When the mariner was sixteen, he finished his high school education at night. He took an economics class that provided him several insights into the motives of society and individuals. He was fortunate to have an instructor that was willing to talk cultural ramifications as well as economic ones. One of the insights he gained from that economics class is that there is an unbreakable rule that cheap value will displace quality value in every case.
A simple example is the toy fire engine. In the mariner’s childhood, the fire engine was made of steel with realistic features, rubber tires, and paint that included firehouse logo, four small painted firemen and other finely traced detail. His children did not have a steel fire engine; they had a plastic, mold-stamped one with little attention to the aura of a real fire engine. There were no finely painted firemen. Plastic drove out steel. It was less expensive – at the cost of quality, detail, permanence, and material.

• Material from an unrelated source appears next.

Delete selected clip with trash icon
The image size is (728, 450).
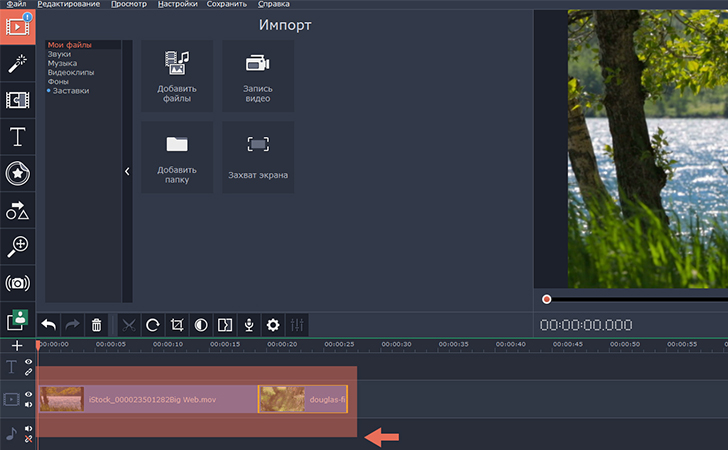click(x=97, y=325)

Reducing cost through new inventions, materials and processes is, largely, a good thing. Even in its best light, however, quality is minimized. One may say that new technology can produce better results. For example, an mp3 song is better than a 78 record – both in quality of sound and in production. The price paid for this efficient production is not in the quality of the sound but in the value of the recording as a significant, endearing purchase. At 99¢ per song, it is easily discarded or lost in thousands of other songs collected because collecting is easy and inexpensive. Even a 45 rpm collection is more durable and more revered – if one still has a 45 turntable.

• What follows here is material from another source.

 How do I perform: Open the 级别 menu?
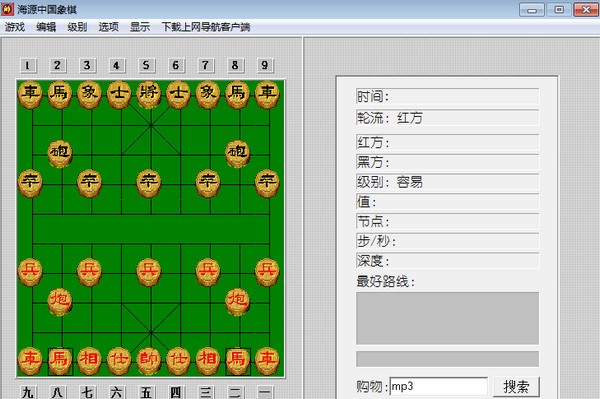coord(77,27)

Turning to more important examples, the mariner wonders if the tea party is a cheaper version of the republican party. Intellectually, it is easy to replace complex, multifaceted issues with visceral, overly simplified but “feel good” reactions. The republican party has an ideological premise based on conservative, capitalistic ideals. Under Representative Boehner, the tea party has captured the republican party and drawn it away from legitimate dialogue with democrats into a paranoid and extremist advocacy which will not stand up against an organized, middle-of-the-road campaign by the democrats. True, gerrymandering and republican governors will offer resistance but the attendance at Bernie Sanders’s events plus the low key campaign of Clinton suggest that the tea party brings a poison pill to the republicans for the 2016 election.
The phenomenon of sixteen candidates in the republican presidential campaign also suggests that the republican party has lost its rudder, its sails and its compass. That a destructive candidate like Trump can turn the useless media into a circus rather than covering serious issues is more evidence that the republican principles have been replaced by a cheap sideshow. Turning a valued election process over to the Fox network is the final nail. Cheap has driven out quality.